The order of publication, which is set out in the record, in addition to describing the land as the "lot of ground on the east side of a ten-foot alley in the rear of Lombard and Frederick streets in the city of Baltimore," and as being subject to the annual ground rent of $36 "created by the lease from. Charlotte Bolgiano to Robert Bolton and others, dated July 18, 1835, and recorded in Liber T. K. No. 262, folio 294," etc., states that an undivided one-third interest in the reversion in said lot is vested in Edward Hollander, trustee for Amelia Hollander, for life, remainder to Charles S. and Levi M. Hollander, and that the remaining two-thirds interest is vested in said Charles S. and Levi M. Hollander, "as by reference to Liber R. O. No. 2243, folio 93, will appear," and that the plaintiff notified the defendants by letter of its desire to redeem said rent, and prepared and had sent to them for execution a deed from them to the plaintiff for their interest in said lot, which they declined to execute and returned. The reference to the lease under and by virtue of which the defendants received the annual rent of $36, to their interest in the reversion, and to the letter and deed sent to them, could have left no doubt in their minds as to the land referred to, and we think was sufficient notice to the defendants of the subject-matter of the suit. Meshaw v. Meshaw, 2 Md. Ch. 12; Phelps on Juridical Equity, 313.

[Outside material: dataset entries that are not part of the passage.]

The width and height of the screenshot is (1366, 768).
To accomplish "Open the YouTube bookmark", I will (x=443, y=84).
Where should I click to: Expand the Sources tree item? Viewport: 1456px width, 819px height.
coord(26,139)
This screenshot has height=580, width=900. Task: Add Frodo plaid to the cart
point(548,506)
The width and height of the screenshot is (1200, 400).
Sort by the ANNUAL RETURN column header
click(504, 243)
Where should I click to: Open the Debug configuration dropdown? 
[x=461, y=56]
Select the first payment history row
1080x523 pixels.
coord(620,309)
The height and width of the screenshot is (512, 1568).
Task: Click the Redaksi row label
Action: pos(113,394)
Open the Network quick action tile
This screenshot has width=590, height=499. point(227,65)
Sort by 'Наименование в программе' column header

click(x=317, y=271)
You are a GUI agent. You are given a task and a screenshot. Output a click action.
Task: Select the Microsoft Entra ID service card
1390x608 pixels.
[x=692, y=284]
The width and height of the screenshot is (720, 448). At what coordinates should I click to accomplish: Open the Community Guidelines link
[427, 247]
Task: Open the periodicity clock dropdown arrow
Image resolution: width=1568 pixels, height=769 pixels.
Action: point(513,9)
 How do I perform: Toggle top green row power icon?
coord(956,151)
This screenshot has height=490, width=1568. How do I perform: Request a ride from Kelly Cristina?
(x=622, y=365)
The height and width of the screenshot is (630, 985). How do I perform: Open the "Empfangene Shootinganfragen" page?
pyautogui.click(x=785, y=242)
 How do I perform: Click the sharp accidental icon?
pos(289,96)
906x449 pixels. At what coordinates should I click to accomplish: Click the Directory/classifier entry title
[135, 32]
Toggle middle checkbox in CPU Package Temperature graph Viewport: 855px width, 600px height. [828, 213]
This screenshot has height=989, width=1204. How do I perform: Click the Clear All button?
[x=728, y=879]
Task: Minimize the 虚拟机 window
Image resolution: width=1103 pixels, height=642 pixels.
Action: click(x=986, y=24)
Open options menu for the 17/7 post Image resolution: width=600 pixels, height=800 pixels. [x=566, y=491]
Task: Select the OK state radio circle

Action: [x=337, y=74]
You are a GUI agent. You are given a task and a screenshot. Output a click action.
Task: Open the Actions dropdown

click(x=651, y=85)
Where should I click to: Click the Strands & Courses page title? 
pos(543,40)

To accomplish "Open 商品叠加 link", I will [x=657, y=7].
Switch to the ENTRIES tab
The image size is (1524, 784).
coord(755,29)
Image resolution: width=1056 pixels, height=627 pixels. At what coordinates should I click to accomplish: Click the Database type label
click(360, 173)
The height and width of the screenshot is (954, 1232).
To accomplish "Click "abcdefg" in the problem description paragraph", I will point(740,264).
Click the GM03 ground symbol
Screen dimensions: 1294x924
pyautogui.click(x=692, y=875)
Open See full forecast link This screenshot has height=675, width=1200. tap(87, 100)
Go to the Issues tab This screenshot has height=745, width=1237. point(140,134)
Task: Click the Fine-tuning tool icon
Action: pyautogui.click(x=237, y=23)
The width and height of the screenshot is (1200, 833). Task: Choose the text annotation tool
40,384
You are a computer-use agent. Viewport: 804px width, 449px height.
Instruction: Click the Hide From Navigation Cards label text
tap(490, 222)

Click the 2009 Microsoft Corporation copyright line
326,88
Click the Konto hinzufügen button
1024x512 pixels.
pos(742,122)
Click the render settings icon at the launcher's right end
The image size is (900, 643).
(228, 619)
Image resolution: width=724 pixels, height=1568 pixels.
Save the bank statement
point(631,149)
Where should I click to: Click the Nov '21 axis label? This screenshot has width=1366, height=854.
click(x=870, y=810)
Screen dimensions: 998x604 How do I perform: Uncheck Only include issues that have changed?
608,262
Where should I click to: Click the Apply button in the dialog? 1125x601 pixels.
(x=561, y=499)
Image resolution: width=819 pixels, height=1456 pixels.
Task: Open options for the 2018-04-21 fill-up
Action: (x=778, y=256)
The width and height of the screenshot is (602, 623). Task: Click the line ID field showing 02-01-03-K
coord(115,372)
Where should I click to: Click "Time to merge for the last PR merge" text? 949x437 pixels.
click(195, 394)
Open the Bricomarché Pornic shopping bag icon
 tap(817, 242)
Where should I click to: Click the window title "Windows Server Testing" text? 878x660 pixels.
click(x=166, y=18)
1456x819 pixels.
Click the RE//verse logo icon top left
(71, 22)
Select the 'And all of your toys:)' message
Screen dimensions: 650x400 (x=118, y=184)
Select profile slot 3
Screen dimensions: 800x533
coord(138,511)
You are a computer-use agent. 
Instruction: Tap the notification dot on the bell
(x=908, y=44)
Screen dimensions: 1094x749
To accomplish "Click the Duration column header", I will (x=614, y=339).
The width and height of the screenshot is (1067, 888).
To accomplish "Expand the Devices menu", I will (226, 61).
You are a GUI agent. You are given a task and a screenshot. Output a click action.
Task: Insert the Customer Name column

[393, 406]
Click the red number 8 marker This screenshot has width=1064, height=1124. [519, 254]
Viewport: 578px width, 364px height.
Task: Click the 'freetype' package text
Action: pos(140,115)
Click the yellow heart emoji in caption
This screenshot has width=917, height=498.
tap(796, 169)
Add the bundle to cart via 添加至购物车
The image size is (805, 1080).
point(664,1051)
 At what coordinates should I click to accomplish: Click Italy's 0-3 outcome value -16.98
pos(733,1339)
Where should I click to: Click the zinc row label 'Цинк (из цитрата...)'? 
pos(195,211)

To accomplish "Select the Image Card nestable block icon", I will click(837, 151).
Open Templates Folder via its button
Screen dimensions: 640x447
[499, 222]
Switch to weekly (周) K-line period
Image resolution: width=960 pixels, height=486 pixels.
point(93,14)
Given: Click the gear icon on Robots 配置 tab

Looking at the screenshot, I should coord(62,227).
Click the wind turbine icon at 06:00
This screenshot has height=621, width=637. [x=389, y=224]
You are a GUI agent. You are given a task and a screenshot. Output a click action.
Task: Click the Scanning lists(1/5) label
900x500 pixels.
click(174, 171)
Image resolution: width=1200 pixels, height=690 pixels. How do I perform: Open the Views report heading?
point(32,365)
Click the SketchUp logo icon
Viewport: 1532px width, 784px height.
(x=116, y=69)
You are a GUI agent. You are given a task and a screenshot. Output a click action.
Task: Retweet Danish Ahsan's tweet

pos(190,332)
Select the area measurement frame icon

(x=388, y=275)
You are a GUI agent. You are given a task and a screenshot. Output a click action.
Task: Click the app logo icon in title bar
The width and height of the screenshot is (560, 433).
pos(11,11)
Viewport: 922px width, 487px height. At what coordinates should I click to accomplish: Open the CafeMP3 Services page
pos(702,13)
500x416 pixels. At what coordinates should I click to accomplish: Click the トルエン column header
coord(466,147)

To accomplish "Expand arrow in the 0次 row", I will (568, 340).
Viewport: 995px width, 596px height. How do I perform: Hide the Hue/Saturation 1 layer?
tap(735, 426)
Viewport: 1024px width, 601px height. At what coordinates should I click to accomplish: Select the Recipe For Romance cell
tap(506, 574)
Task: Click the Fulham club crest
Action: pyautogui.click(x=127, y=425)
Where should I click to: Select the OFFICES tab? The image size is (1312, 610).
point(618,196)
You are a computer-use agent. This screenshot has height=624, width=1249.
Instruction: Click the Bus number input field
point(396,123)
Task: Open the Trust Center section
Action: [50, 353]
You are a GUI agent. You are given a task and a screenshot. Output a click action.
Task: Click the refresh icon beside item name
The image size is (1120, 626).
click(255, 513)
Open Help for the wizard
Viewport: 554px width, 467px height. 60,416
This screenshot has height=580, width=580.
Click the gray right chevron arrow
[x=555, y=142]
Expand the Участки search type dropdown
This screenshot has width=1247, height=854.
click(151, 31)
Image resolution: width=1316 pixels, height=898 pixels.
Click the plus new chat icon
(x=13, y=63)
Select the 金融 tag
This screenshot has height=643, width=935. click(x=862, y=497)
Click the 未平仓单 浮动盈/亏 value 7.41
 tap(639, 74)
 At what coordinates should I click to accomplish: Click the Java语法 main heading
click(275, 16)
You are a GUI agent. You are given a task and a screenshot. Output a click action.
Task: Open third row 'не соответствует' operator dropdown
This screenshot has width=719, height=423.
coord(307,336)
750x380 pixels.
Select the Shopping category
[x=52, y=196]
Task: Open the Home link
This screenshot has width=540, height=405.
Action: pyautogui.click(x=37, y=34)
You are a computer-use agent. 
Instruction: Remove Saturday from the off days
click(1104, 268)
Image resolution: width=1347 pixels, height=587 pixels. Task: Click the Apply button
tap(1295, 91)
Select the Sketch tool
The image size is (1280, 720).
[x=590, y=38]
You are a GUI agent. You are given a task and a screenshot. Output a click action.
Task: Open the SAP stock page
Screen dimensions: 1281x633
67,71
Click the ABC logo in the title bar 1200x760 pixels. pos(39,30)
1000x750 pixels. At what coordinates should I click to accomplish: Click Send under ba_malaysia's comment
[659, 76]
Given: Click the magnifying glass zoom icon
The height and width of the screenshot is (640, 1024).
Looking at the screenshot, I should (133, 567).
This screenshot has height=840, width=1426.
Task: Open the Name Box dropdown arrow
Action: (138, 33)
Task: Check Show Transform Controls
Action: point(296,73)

The petition of Lee M. Hollander was answered by the plaintiff, denying that he was a resident of the state of Maryland, and again alleging that he was a nonresident. The matter, as stated in the opinion of the court below, was submitted, without proof, on the petition and answer, and his motion, and the motion of Charles S. Hollander, was and we think properly, overruled. Where a case is submitted on petition and answer, the truth of the facts alleged in the answer is taken to be admitted, but the privilege of having a case so heard belongs only to the petitioner. The record does not disclose who set this motion down for hearing, but as the plaintiff in this case had no right to do so on the petition and answer, we must assume that it was done at the instance of the petitioner. Miller's Equity Procedure, § 255, and notes.

After these motions were overruled, the defendants demurred to the bill on the following grounds: (1) That the bill does not show plaintiff's right to take advantage of the covenant in the lease; (2) that the plaintiff does not offer to comply with the terms of the covenant; (3) that the covenant is not one running with the land, and cannot be enforced by the assignee of the lessees against the assignees or the lessor; and (4) that the covenant cannot be enforced against the assignee of the reversion because it violates the rule against perpetuities.

The bill charges that the plaintiff, on the 9th day of January 1907, obtained by deed from Benjamin...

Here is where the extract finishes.